One of the biggest challenges with teaching people how to program is that most people think about computer programs from a user's perspective vs. a developer's. Let's define the difference like this:
- user: someone who spends most of their time using working programs
- developer: someone who spends most of their time using failing programs
When I'm writing software, I'm spending the majority of my time with a program that doesn't (yet) work. If I'm lucky enough to finish it (whatever that means) and ship something, I'm basically done: a program ceases to be interesting to me once it's working. Obviously I'll return to fix more bugs down the road, but in so doing, I'll re-enter this same phase of "working with a failing program."
A user of this same program I've just shipped will encounter it as a tool: something invisible in the process of getting work done. If (or when) it ever fails, the program suddenly becomes visible again, and it needs to go back to the programmer to fix.
Using programs and developing programs require different ways of working. Once you understand this, it's very hard to not always be programming; that is, at this stage of my career, I can't really use software anymore without also finding, filing, and fixing bugs. Meanwhile, my current open source students are telling me that they can't find any bugs in their partner's code!
But back to the process of learning how to do this. When you're starting out, the tendency to treat software you write as a program you'd use is strong, and it causes one to overlook lots of things. It's easy to focus on "it doesn't work" vs. "here is what it is doing," which I've written about before.

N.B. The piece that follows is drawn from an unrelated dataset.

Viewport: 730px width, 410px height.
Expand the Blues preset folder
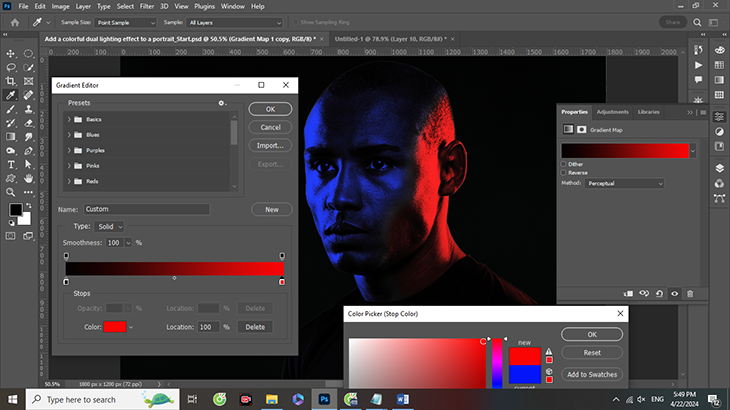click(x=71, y=134)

Programming is fundamentally about being OK with programs not working. It's the default way that we encounter code, and contrary to what you might think, "working code" is something of an exception. All code is broken, or never worked, and learning to dwell in that knowledge and discomfort means that you'll get closer to the real work of programming.
You need to know that you don't suck, but your code does. So does mine. All code does. It's all part of the process.